Minimizing aborts in an epoch based transaction protocol for deterministic databases

Abstract

Today's need for highly available systems leads to data partitioning and replication across multiple nodes. Providing strong transactional consistency in a distributed database requires extensive communication. For this, algorithms such as two phase commit are used. These communication algorithms add extra network latency's. For application developers and database systems, this is the reason for lowering the isolation level of a database. Deterministic databases run transactions effectively without communication between replicas. Most deterministic databases need the read write sets of a transaction prior to execution to calculate a deterministic execution schedule.
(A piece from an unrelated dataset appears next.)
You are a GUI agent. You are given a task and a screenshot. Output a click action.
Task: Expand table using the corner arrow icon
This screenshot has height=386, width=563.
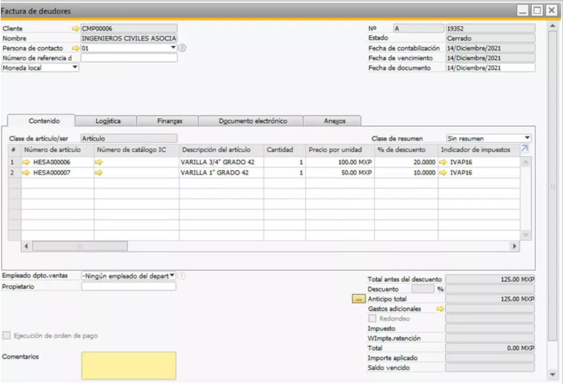524,149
Aria does not need the read write sets a priory but uses an epoch based commit protocol. The commit protocol is an optimistic concurrency control algorithm that executes all transactions against a snapshot in the execution phase and determines which transactions can commit in the commit phase. For most workloads Aria outperforms state of the art deterministic databases. However, for high contention workloads Aria suffers performance because of high abort rates. To overcome this problem this thesis proposes two solutions: 1) Lowering the isolation level to snapshot isolation. 2) Reordering the input sequence of transactions on transaction degree. We have found that lowering the isolation level to snapshot isolation allows for 3\% less aborts per epoch and reduces latency from 210 ms to 170ms. Reordering the transaction sequence allows for 5 percent less aborts per epoch for snapshot isolation and serializable isolation level. Reordering transactions on degree for serializable isolation level reduces the average latency from 210 ms to 150 ms. Snapshot isolation reordering transactions on degree reduces the average latency from 170 ms to 120 ms.